8. WOMEN IN DANCE LEADERSHIP CONFERENCE  //  PHILADELPHIA PA

In October, I presented my work and spoke on the screendance panel at the Women in Dance Leadership Conference in Philadelphia, PA, to an over-packed (and deeply appreciative) audience. I was thrilled to be selected as one of 16 filmmakers worldwide, and grateful to show not one, but two of my screendance films at this prestigious event, including The One I Keep (2013) and What seems so is transition (2009). Fellow presenters at this year's conference included Keynote Speaker Brenda Dixon Gottschild, choreographer Helen Pickett (regularly commissioned by Boston Ballet), and NYC legend Janis Brenner, all of whom commented on the "beauty" and "intriguingly layered memories" of my two films. Needless to say, I was starstruck by this incredibly accomplished audience!

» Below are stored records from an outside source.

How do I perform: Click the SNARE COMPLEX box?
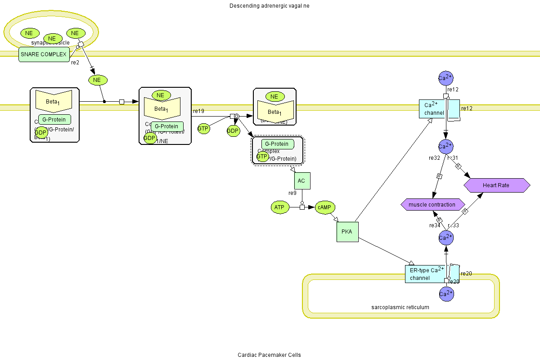[44, 54]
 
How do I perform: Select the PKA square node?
[347, 232]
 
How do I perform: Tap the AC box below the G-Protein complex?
[302, 181]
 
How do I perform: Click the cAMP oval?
[324, 207]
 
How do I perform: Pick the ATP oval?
[279, 207]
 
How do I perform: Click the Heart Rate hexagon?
[496, 185]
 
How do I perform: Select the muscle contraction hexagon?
[432, 205]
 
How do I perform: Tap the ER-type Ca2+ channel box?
[426, 274]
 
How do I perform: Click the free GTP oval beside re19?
[203, 129]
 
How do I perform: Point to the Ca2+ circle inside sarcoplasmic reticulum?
[446, 294]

l. to r. Victoria Kreutzer and Karina McKenna perform Merli V. Guerra's like mercury in the palm of my hand. Photo: Olivia Moon Photography.

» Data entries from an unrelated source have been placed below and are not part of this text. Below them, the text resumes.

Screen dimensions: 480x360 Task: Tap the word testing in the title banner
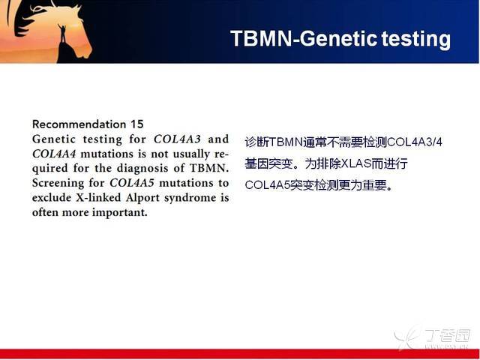coord(416,39)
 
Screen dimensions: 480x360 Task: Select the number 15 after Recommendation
coord(136,124)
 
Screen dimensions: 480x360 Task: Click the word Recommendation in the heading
coord(80,124)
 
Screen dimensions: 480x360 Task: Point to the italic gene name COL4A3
coord(177,140)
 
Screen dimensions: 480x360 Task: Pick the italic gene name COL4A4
coord(54,154)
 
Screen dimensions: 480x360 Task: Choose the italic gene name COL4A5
coord(132,183)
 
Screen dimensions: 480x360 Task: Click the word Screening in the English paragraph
coord(58,184)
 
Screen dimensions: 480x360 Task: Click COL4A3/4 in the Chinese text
coord(415,142)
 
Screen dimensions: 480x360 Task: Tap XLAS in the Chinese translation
coord(356,164)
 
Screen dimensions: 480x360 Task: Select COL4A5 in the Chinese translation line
coord(267,185)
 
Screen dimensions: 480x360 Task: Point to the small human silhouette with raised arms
coord(62,33)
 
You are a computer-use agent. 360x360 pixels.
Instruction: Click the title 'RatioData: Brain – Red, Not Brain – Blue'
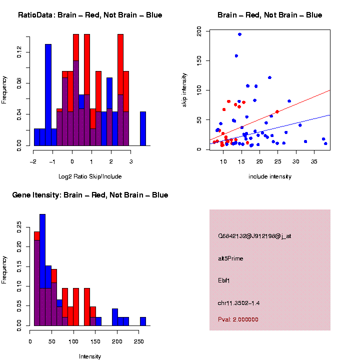[x=90, y=15]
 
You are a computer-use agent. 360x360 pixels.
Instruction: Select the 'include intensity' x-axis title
[x=270, y=176]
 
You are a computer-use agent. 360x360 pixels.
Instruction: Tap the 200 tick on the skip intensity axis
[x=200, y=32]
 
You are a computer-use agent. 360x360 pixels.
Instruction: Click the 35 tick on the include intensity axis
[x=314, y=162]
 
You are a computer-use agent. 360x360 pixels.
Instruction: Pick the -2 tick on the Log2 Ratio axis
[x=33, y=162]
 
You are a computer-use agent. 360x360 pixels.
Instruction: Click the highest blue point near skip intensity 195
[x=240, y=34]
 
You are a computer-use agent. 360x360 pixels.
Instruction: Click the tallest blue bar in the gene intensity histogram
[x=42, y=270]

9. LUMINARIUM IN CONCERT  //  MULTICULTURAL ARTS CENTER

This year's feature production, Luminarium in Concert, was met with sold-out audiences and celebrated the first-ever integration of Luminarium's home-base Boston company with its more recent Princeton-based satellite company. Not only was I eager to present the restaging of my Rider University commission, 8.7 million minus 1, and to debut For you, to mentor me, my first screendance film in five years, but the production also debuted a duet I am proud to have crafted with my satellite performers Victoria Kreutzer and Karina McKenna. Titled like mercury in the palm of my hand, this duet began as an artistic abstraction of the “Janus molecule,” whose rare properties make it both medicinal and lethal. It has since grown to encompass the Panopticonic nature of the microscope, observ-ing versus being observ-ed, and the implications of exposure.

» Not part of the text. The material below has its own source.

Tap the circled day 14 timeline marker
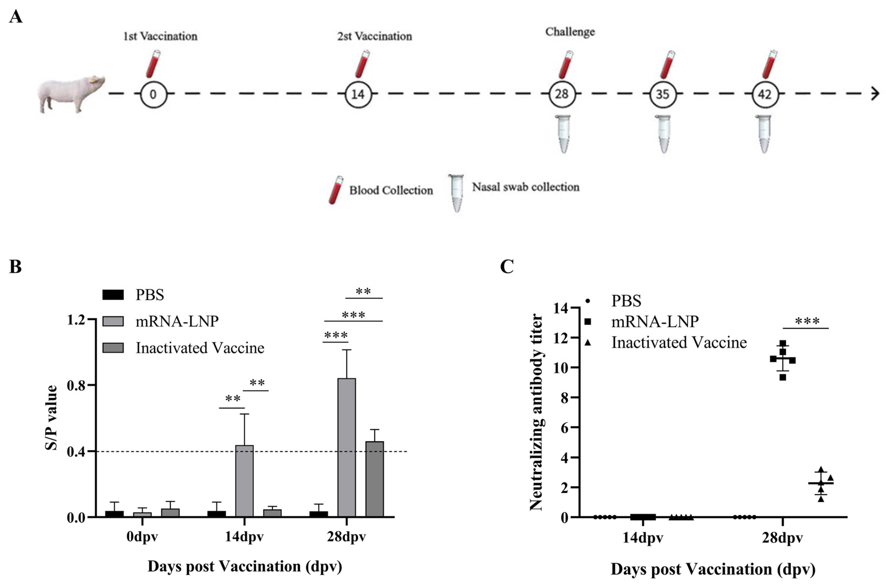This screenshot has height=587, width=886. coord(358,94)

Imajitari International Film Festival.

10. IMAJITARI INTERNATIONAL DANCE FILM FESTIVAL  //  JAKARTA, INDONESIA

Since late-2018, I've been working on my first new screendance in five years. For you, to mentor me made its world premiere at Luminarium in Concert in December 2019 and features performers Kristen Antonio, Jessica Lawson, Wendy Lawson, Violet Lawson-Ball, Elias Pacheco, and Kylie Pacheco, as well as a stirring cello score by composer Akshaya Avril Tucker. The film follows a mother-daughter relationship shifting over time, featuring a multigenerational cast ages 11 days to 60 years, as it highlights a growing young woman’s thirst for independence, and a mother’s desire to nurture, guide, and mentor. I am thrilled that just one week after its debut, For you, to mentor me was selected out of 600+ films from 77 countries to be presented at the Imajitari International Dance Film Festival in Jakarta, Indonesia!

Those are the highlights of 2019... Welcome, 2020!